→ TASK INSTRUCTIONS
Beginning at whichever line contains "You are a computer-use agent. The image", reproduce each line of the records below word for word, ending with the last, and add nothing.

**********

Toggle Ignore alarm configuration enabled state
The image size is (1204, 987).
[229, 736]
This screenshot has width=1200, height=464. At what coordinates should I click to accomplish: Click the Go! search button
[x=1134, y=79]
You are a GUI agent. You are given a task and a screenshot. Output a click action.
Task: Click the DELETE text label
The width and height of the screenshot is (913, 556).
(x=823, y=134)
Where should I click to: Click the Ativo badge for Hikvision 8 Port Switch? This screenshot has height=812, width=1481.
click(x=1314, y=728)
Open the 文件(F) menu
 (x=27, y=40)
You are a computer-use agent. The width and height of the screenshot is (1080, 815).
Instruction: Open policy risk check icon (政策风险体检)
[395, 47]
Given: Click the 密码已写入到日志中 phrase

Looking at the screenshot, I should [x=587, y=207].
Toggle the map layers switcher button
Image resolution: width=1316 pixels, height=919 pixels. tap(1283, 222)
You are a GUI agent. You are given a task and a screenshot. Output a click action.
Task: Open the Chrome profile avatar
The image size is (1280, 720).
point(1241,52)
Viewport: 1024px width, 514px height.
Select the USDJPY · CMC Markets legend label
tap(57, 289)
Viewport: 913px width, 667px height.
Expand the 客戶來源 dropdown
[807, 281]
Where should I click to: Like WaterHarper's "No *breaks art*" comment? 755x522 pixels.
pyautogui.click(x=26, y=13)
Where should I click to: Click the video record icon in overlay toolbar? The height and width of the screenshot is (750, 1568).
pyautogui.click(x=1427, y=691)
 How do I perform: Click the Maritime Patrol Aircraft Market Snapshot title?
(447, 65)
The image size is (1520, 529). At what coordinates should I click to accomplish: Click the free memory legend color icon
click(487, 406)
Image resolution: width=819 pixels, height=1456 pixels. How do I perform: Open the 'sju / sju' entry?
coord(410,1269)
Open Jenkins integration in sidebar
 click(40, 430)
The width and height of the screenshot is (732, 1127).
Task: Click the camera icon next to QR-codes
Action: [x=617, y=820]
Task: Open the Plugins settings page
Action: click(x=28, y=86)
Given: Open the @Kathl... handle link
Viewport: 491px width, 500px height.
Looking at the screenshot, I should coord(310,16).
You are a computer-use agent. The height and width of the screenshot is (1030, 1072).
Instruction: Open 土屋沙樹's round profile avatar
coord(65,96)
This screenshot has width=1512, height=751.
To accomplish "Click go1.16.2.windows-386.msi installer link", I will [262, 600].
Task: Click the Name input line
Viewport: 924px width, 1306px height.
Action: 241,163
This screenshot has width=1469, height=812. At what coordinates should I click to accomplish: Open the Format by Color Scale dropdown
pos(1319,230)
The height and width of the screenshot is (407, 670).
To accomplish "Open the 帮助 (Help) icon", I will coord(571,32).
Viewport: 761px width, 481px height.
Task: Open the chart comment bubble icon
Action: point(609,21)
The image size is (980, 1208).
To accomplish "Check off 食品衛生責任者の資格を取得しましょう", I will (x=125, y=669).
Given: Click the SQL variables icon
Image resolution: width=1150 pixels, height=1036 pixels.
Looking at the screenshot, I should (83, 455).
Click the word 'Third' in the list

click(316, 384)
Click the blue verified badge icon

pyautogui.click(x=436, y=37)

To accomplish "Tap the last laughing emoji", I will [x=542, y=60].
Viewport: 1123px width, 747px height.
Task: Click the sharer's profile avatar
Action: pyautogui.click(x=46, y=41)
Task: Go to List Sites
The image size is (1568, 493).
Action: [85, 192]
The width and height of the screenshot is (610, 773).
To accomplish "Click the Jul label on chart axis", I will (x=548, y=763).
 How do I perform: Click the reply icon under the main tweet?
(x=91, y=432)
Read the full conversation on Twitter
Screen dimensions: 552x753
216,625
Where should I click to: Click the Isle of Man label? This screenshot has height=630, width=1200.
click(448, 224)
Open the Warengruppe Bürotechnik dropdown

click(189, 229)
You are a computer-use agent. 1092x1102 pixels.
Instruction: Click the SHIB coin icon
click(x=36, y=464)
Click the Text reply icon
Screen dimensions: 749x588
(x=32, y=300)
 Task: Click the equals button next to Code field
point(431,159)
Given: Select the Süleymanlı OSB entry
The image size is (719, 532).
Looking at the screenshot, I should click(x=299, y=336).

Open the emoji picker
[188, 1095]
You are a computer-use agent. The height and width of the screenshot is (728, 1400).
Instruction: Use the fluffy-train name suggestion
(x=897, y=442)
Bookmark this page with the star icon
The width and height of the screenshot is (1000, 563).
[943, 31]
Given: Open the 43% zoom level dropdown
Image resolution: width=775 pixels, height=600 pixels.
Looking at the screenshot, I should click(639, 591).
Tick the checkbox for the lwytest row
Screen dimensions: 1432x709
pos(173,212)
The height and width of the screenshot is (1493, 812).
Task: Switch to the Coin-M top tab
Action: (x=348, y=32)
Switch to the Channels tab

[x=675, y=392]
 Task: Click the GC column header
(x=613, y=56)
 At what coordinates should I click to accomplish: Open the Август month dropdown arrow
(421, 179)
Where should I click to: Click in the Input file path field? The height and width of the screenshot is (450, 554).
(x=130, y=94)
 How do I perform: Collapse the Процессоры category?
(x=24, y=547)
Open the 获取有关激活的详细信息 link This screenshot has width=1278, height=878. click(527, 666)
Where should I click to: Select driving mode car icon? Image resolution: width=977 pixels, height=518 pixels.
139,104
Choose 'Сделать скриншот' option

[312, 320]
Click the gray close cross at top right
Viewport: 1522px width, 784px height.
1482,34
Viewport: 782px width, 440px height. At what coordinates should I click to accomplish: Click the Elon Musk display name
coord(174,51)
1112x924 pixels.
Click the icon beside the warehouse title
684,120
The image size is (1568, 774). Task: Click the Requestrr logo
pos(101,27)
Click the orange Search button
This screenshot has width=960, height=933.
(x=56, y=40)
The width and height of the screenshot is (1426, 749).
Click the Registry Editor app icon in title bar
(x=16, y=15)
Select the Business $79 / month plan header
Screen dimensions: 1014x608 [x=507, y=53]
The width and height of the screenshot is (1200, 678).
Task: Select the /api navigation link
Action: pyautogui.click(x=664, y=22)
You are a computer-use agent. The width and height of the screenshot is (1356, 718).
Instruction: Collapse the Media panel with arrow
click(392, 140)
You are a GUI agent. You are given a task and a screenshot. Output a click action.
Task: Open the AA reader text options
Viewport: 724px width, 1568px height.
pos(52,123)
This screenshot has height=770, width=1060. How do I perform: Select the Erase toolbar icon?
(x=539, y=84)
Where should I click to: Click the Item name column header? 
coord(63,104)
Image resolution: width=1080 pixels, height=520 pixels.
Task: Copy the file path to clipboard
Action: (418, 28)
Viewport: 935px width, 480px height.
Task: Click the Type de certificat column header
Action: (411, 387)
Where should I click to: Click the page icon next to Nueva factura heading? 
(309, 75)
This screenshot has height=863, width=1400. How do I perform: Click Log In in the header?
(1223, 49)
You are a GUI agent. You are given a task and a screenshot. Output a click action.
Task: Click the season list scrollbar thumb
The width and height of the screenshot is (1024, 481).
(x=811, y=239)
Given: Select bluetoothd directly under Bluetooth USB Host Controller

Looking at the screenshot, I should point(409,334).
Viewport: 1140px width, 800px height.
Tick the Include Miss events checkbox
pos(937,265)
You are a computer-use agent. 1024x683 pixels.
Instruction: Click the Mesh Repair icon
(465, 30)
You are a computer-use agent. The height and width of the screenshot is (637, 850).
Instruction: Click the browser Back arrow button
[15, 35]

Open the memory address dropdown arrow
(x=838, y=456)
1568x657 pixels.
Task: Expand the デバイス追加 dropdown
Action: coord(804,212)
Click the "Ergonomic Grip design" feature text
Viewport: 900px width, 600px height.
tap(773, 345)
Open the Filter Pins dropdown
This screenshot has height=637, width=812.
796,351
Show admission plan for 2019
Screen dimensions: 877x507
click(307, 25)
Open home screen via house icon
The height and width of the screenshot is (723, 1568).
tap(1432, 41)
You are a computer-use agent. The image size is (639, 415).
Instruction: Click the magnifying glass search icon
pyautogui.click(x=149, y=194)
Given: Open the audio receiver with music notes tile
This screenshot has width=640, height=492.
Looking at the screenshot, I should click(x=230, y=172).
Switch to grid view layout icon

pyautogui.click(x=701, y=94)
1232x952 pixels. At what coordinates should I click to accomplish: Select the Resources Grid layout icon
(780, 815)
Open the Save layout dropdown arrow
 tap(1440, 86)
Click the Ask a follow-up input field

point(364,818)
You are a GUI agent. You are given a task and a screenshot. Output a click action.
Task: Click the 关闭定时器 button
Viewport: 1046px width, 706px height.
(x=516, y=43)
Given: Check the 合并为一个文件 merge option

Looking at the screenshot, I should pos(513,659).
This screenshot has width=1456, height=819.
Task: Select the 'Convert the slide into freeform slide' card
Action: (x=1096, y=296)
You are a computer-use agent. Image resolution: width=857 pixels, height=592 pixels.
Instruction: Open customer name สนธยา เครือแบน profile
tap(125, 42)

**********

→ FINISHED TASK
You are a computer-use agent. The image size is (639, 415).
Instruction: Click the magnifying glass search icon
pyautogui.click(x=149, y=194)
Given: Open the audio receiver with music notes tile
This screenshot has width=640, height=492.
Looking at the screenshot, I should click(x=230, y=172).
Switch to grid view layout icon

pyautogui.click(x=701, y=94)
1232x952 pixels. At what coordinates should I click to accomplish: Select the Resources Grid layout icon
(780, 815)
Open the Save layout dropdown arrow
 tap(1440, 86)
Click the Ask a follow-up input field

point(364,818)
You are a GUI agent. You are given a task and a screenshot. Output a click action.
Task: Click the 关闭定时器 button
Viewport: 1046px width, 706px height.
(x=516, y=43)
Given: Check the 合并为一个文件 merge option

Looking at the screenshot, I should pos(513,659).
This screenshot has width=1456, height=819.
Task: Select the 'Convert the slide into freeform slide' card
Action: (x=1096, y=296)
You are a computer-use agent. Image resolution: width=857 pixels, height=592 pixels.
Instruction: Open customer name สนธยา เครือแบน profile
tap(125, 42)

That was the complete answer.